WHAT YOU HAVE TO DO => Look at the entries below and reproduce them exactly.

☆ ☆ ☆ ☆ ☆ ☆ ☆

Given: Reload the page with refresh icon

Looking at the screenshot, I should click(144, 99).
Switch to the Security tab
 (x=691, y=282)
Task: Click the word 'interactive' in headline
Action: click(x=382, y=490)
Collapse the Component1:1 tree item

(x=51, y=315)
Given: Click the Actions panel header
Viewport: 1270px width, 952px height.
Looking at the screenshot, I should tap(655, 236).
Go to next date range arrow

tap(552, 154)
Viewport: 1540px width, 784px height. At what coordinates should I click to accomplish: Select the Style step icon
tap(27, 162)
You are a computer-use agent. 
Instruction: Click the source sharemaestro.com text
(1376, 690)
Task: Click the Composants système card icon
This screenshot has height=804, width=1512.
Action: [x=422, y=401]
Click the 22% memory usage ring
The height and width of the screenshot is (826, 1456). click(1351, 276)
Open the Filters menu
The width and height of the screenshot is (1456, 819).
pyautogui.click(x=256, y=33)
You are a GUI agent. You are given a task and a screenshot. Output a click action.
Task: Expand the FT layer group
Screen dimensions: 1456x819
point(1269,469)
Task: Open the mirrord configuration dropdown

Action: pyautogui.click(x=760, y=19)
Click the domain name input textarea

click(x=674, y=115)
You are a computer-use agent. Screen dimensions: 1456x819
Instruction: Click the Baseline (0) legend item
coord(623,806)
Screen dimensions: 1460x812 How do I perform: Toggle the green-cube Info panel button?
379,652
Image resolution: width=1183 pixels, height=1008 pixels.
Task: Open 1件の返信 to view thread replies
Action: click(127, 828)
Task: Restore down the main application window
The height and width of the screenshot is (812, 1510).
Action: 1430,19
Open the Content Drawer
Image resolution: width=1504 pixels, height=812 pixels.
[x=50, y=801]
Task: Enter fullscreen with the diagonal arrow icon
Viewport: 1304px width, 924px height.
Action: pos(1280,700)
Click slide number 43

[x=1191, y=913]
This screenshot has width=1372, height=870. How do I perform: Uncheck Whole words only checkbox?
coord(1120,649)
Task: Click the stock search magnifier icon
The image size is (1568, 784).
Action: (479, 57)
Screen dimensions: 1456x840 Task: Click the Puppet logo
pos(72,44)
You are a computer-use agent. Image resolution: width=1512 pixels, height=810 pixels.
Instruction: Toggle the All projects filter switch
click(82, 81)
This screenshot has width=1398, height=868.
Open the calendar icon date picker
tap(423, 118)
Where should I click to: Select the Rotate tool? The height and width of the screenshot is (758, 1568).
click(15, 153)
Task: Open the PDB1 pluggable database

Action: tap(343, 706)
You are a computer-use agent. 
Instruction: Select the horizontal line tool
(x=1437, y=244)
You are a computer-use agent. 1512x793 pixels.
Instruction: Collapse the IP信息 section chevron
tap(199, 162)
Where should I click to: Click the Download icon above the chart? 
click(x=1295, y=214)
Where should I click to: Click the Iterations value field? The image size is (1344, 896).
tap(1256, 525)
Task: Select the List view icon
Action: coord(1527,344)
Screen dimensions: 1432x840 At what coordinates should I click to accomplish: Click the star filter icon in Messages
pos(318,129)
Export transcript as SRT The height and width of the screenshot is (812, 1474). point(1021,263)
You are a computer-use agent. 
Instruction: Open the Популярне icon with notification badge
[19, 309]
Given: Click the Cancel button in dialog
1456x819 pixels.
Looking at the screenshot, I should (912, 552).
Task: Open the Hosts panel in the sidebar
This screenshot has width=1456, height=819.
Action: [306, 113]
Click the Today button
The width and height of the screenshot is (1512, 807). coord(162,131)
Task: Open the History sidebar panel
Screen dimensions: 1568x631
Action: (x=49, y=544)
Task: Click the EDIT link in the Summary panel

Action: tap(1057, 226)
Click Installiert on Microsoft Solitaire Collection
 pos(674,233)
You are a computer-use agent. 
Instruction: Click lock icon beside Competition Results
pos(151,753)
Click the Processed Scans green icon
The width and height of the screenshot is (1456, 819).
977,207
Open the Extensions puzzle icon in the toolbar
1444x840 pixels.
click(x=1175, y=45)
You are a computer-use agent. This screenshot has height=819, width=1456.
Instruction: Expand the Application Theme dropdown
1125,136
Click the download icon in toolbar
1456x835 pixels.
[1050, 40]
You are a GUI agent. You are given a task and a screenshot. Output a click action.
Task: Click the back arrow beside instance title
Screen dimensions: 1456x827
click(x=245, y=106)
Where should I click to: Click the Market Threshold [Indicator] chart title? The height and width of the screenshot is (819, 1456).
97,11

☆ ☆ ☆ ☆ ☆ ☆ ☆

YOUR SOLUTION =>
Given: Reload the page with refresh icon

Looking at the screenshot, I should click(144, 99).
Switch to the Security tab
 (x=691, y=282)
Task: Click the word 'interactive' in headline
Action: click(x=382, y=490)
Collapse the Component1:1 tree item

(x=51, y=315)
Given: Click the Actions panel header
Viewport: 1270px width, 952px height.
Looking at the screenshot, I should tap(655, 236).
Go to next date range arrow

tap(552, 154)
Viewport: 1540px width, 784px height. At what coordinates should I click to accomplish: Select the Style step icon
tap(27, 162)
You are a computer-use agent. 
Instruction: Click the source sharemaestro.com text
(1376, 690)
Task: Click the Composants système card icon
This screenshot has height=804, width=1512.
Action: [x=422, y=401]
Click the 22% memory usage ring
The height and width of the screenshot is (826, 1456). click(1351, 276)
Open the Filters menu
The width and height of the screenshot is (1456, 819).
pyautogui.click(x=256, y=33)
You are a GUI agent. You are given a task and a screenshot. Output a click action.
Task: Expand the FT layer group
Screen dimensions: 1456x819
point(1269,469)
Task: Open the mirrord configuration dropdown

Action: pyautogui.click(x=760, y=19)
Click the domain name input textarea

click(x=674, y=115)
You are a computer-use agent. Screen dimensions: 1456x819
Instruction: Click the Baseline (0) legend item
coord(623,806)
Screen dimensions: 1460x812 How do I perform: Toggle the green-cube Info panel button?
379,652
Image resolution: width=1183 pixels, height=1008 pixels.
Task: Open 1件の返信 to view thread replies
Action: click(127, 828)
Task: Restore down the main application window
The height and width of the screenshot is (812, 1510).
Action: 1430,19
Open the Content Drawer
Image resolution: width=1504 pixels, height=812 pixels.
[x=50, y=801]
Task: Enter fullscreen with the diagonal arrow icon
Viewport: 1304px width, 924px height.
Action: pos(1280,700)
Click slide number 43

[x=1191, y=913]
This screenshot has width=1372, height=870. How do I perform: Uncheck Whole words only checkbox?
coord(1120,649)
Task: Click the stock search magnifier icon
The image size is (1568, 784).
Action: (479, 57)
Screen dimensions: 1456x840 Task: Click the Puppet logo
pos(72,44)
You are a computer-use agent. Image resolution: width=1512 pixels, height=810 pixels.
Instruction: Toggle the All projects filter switch
click(82, 81)
This screenshot has width=1398, height=868.
Open the calendar icon date picker
tap(423, 118)
Where should I click to: Select the Rotate tool? The height and width of the screenshot is (758, 1568).
click(15, 153)
Task: Open the PDB1 pluggable database

Action: tap(343, 706)
You are a computer-use agent. 
Instruction: Select the horizontal line tool
(x=1437, y=244)
You are a computer-use agent. 1512x793 pixels.
Instruction: Collapse the IP信息 section chevron
tap(199, 162)
Where should I click to: Click the Download icon above the chart? 
click(x=1295, y=214)
Where should I click to: Click the Iterations value field? The image size is (1344, 896).
tap(1256, 525)
Task: Select the List view icon
Action: coord(1527,344)
Screen dimensions: 1432x840 At what coordinates should I click to accomplish: Click the star filter icon in Messages
pos(318,129)
Export transcript as SRT The height and width of the screenshot is (812, 1474). point(1021,263)
You are a computer-use agent. 
Instruction: Open the Популярне icon with notification badge
[19, 309]
Given: Click the Cancel button in dialog
1456x819 pixels.
Looking at the screenshot, I should (912, 552).
Task: Open the Hosts panel in the sidebar
This screenshot has width=1456, height=819.
Action: [306, 113]
Click the Today button
The width and height of the screenshot is (1512, 807). coord(162,131)
Task: Open the History sidebar panel
Screen dimensions: 1568x631
Action: (x=49, y=544)
Task: Click the EDIT link in the Summary panel

Action: tap(1057, 226)
Click Installiert on Microsoft Solitaire Collection
 pos(674,233)
You are a computer-use agent. 
Instruction: Click lock icon beside Competition Results
pos(151,753)
Click the Processed Scans green icon
The width and height of the screenshot is (1456, 819).
977,207
Open the Extensions puzzle icon in the toolbar
1444x840 pixels.
click(x=1175, y=45)
You are a computer-use agent. This screenshot has height=819, width=1456.
Instruction: Expand the Application Theme dropdown
1125,136
Click the download icon in toolbar
1456x835 pixels.
[1050, 40]
You are a GUI agent. You are given a task and a screenshot. Output a click action.
Task: Click the back arrow beside instance title
Screen dimensions: 1456x827
click(x=245, y=106)
Where should I click to: Click the Market Threshold [Indicator] chart title? The height and width of the screenshot is (819, 1456).
97,11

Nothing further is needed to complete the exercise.